Personal information
- Full name: Stephen Sama
- Date of birth: 5 March 1993 (age 33)
- Place of birth: Bamenda, Cameroon
- Height: 1.88 m (6 ft 2 in)
- Position: Centre-back

Youth career
- 2001–2003: Schwarz-Weiß Eppendorf
- 2003–2005: SG Wattenscheid 09
- 2005–2007: VfL Bochum
- 2007–2009: Borussia Dortmund
- 2009–2014: Liverpool

Senior career*
- Years: Team / Apps / (Gls)
- 2014–2017: VfB Stuttgart II / 47 / (1)
- 2015–2017: VfB Stuttgart / 4 / (0)
- 2017–2018: Greuther Fürth / 1 / (0)
- 2017: Greuther Fürth II / 8 / (0)
- 2018: → VfL Osnabrück (loan) / 13 / (0)
- 2018–2020: Heracles Almelo / 8 / (0)
- 2020–2022: Accrington Stanley / 4 / (0)

International career
- 2010: Germany U17 / 4 / (0)
- 2011: Germany U18 / 1 / (0)
- 2011: Germany U19 / 6 / (0)
- 2013: Germany U20 / 5 / (0)

= Stephen Sama =

Association football player

Stephen Sama (born 5 March 1993) is professional footballer who last played as a centre-back for Accrington Stanley.

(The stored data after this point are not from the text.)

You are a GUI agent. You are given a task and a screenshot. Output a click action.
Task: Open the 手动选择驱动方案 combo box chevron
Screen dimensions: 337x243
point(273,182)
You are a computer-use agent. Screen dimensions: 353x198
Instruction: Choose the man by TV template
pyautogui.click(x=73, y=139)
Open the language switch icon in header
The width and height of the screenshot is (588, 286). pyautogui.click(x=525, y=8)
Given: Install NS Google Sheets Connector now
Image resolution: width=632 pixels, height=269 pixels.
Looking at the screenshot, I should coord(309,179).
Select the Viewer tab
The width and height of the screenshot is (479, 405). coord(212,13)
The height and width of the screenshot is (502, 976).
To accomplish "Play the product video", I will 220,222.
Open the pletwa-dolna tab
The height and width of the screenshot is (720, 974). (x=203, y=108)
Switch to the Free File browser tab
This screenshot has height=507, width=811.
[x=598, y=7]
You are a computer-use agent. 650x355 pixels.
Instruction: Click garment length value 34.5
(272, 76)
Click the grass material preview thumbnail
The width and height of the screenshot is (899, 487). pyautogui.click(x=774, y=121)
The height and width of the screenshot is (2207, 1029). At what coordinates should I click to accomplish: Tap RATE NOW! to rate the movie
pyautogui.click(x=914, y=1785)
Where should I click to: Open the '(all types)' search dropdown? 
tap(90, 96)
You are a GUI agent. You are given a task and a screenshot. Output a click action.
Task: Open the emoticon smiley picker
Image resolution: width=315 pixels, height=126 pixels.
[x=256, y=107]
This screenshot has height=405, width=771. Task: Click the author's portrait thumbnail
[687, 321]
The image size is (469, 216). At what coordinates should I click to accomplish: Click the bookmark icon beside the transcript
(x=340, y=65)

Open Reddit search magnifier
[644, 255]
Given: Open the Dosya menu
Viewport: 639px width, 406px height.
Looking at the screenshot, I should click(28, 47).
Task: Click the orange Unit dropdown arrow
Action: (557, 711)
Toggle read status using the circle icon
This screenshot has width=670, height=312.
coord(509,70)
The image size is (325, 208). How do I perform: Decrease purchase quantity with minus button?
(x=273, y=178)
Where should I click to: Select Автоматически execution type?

Born in Cameroon, he represented Germany at the youth international level.

==Youth career==
Sama played two years of youth football for the teams of Schwarz-Weiß Eppendorf, SG Wattenscheid 09, VfL Bochum and Borussia Dortmund, prior to joining Liverpool in 2009 to play for their U18 and then later, their U21 team. He signed a contract extension with Liverpool in 2011, until June 2014. Despite being at Liverpool for 5 years, he never played a senior game for the English team.

==Club career==

===VfB Stuttgart===
On 2 September 2014, Sama signed a contract until June 2016 with VfB Stuttgart II. He made his professional debut in the 3. Liga for the second team of VfB Stuttgart on 13 September 2014 in a 2–0 away victory against Hallescher FC. On 15 October 2015, Sama extended his contract with VfB Stuttgart until June 2018.

===Greuther Fürth===
On 3 January 2017, Sama joined 2. Bundesliga club Greuther Fürth on a 2 1/2-year contract.

On 30 January 2018, Sama joined VfL Osnabrück on loan from Greuther Fürth until the end of the 2017–18 season.

===Heracles Almelo===
In July 2018 he moved to Heracles Almelo.

===Accrington Stanley===
In September 2020 he moved to Accrington Stanley. Sama was released at the end of the 2021–22 season.

==International career==
Sama was born in Cameroon and moved to Germany, receiving his German citizenship in 2009. Sama has played for Germany U17, U18, U19 and U20. He participated with the German under-17 team in the 2010 UEFA European Under-17 Championship elite round. In 2011, he appeared for the under-19 team of Germany in the 2011 UEFA European Under-19 Championship elite qualification and in the 2012 UEFA European Under-19 Championship qualification.